Music quickly gave me the sense of comfort that I was looking for considering I was away from home for the first time in my life. Being a part of the marching band, big band, and choir all during my first semester made me feel relaxed as it was the exact same activities I participated in during high school. I was comfortable, but I still felt like I was missing out on something.
The second half of my freshman year was the worst, and I would be lying if I didn’t say I contemplated transferring several times. I wasn’t happy continuing to major in English, but I was scared to explore other areas. Between feeling like a complete outsider, struggling with anxiety, and reevaluating all my academic and extracurricular decisions thus far, I felt alone.
While I was on the verge of completely giving up with Moravian, I came across an advertisement looking for writers for The Comenian. I always had an interest in writing but never had the time in high school to pursue it due to my hectic music schedule. I decided to give the paper a try, thinking that maybe being a part of something different would make me feel better.
From the first meeting, I knew I made the best decision. Everyone was so welcoming and for the first time, I felt that I wasn’t completely invisible. While reporting on different campus events was completely out of my comfort zone, I grew to love the feeling of accomplishment after writing an article and enjoy the writing process. Especially during the COVID-19 lockdowns, being able to still participate in our weekly Zoom meetings and refreshes despite the circumstances made me feel connected to Moravian in new ways, and I am forever grateful for that opportunity.

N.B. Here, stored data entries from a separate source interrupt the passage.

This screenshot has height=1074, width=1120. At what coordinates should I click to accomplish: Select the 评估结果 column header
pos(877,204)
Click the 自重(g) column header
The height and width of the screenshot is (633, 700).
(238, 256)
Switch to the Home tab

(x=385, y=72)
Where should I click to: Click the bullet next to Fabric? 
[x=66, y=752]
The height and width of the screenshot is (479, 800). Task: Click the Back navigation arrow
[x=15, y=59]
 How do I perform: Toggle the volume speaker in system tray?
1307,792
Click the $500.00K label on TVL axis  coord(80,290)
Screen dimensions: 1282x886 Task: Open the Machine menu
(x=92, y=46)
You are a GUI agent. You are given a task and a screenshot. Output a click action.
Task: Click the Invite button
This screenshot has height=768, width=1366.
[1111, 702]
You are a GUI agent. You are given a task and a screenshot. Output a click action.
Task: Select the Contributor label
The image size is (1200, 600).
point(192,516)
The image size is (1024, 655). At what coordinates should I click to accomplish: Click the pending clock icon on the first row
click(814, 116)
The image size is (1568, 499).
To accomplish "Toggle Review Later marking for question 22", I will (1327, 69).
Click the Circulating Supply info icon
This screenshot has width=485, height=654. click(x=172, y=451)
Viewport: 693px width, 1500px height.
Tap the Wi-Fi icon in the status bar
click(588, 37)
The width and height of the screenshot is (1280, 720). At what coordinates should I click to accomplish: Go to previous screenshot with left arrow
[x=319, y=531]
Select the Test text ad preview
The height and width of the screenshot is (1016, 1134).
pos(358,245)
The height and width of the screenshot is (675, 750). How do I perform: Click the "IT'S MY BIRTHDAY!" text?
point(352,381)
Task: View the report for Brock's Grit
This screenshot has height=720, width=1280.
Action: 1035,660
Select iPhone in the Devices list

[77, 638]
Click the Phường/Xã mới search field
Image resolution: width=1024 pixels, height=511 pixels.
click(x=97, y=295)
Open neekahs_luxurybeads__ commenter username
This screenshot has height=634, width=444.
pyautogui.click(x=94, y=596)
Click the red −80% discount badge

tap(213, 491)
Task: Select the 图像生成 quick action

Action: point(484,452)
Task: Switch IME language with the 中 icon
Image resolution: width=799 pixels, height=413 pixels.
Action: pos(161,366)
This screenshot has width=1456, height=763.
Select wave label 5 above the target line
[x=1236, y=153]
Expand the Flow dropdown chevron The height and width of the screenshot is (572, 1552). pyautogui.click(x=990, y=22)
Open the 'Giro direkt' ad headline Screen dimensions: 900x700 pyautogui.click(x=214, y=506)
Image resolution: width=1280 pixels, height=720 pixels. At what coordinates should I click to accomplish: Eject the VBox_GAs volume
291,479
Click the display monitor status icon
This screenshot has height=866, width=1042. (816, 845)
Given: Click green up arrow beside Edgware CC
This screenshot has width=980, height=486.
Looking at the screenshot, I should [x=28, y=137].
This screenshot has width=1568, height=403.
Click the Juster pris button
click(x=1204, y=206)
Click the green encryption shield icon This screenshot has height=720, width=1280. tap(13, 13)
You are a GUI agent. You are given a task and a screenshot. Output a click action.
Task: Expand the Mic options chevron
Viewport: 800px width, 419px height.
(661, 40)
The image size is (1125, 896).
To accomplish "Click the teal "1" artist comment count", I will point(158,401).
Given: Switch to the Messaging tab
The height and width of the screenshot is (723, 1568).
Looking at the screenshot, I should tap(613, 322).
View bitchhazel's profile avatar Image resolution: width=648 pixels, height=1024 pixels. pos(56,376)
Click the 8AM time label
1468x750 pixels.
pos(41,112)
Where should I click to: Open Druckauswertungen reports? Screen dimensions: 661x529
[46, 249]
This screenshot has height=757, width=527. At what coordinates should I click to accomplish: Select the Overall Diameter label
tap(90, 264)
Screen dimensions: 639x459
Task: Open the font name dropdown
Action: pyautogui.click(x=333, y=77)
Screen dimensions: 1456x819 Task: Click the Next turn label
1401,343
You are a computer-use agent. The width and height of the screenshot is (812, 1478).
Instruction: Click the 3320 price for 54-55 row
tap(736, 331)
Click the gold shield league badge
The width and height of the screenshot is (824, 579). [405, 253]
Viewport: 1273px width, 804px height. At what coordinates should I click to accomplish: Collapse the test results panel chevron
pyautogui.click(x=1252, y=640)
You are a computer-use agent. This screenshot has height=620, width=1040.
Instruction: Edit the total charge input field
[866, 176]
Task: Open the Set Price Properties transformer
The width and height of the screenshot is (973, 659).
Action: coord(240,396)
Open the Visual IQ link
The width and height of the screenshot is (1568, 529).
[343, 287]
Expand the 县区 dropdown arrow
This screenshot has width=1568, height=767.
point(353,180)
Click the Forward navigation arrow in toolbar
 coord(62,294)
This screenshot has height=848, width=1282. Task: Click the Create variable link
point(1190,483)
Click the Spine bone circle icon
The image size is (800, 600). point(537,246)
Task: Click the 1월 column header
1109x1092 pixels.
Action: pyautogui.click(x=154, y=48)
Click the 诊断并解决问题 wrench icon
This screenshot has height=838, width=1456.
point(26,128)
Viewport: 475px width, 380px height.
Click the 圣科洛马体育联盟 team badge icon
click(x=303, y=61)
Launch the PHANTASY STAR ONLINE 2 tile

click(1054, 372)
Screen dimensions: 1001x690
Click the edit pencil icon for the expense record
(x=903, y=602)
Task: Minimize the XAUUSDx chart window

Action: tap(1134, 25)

Since the second semester of my freshman year, I have felt more comfortable pushing myself to explore different opportunities at Moravian and not pigeonhole myself into anything. I joined a sorority (Zeta Tau Alpha), changed my one major to Sociology, joined Phi Alpha Delta (the Pre-Law Fraternity), worked on campus, and completed several internships to explore what I wanted to do after graduation. I continued to excel academically making Dean’s List every semester, joining several honor societies, and being awarded the Presser Scholar Undergraduate Award in my junior year. Being able to feel confident enough in myself and my abilities to put myself into unfamiliar situations is one of the most rewarding experiences I have had on my college journey.
The technical skills I learned from writing and editing for The Comenian over the past few years also gave me the confidence to complete a year-long honors thesis concentrating on the contributions of jazz and cabaret music to the cultural life of the concentration camp, Terezín. While I was not able to be as active as I was with The Comenian this year as I was in previous years, I was constantly using the same writing, editing, and research skills that the newspaper taught me throughout the years.
Besides gaining confidence, writing for The Comenian taught me a lot about myself as a person. I learned that my voice matters, and I can use my voice in order to be an advocate for myself and others. After my article on gluten-free food on south campus was published, I had several people tell me how important it was to bring awareness to food allergies on campus and my article did that. That article was one of my favorite articles that I have written as I felt I used my voice to bring awareness to an issue I was passionate about on campus.
Both Moravian University and The Comenian have been crucial in helping me step out of my comfort zone and learn more about myself in the process. I am forever grateful for all the opportunities I have had, and I am confident that I will continue to use all the skills I learned here on my new journey in the fall pursuing a Juris Doctorate at the Villanova University Charles Widger School of Law.
I am so thankful that I have been able to find my voice and develop a sense of self-confidence, and I am forever grateful for The Comenian being a part of that journey.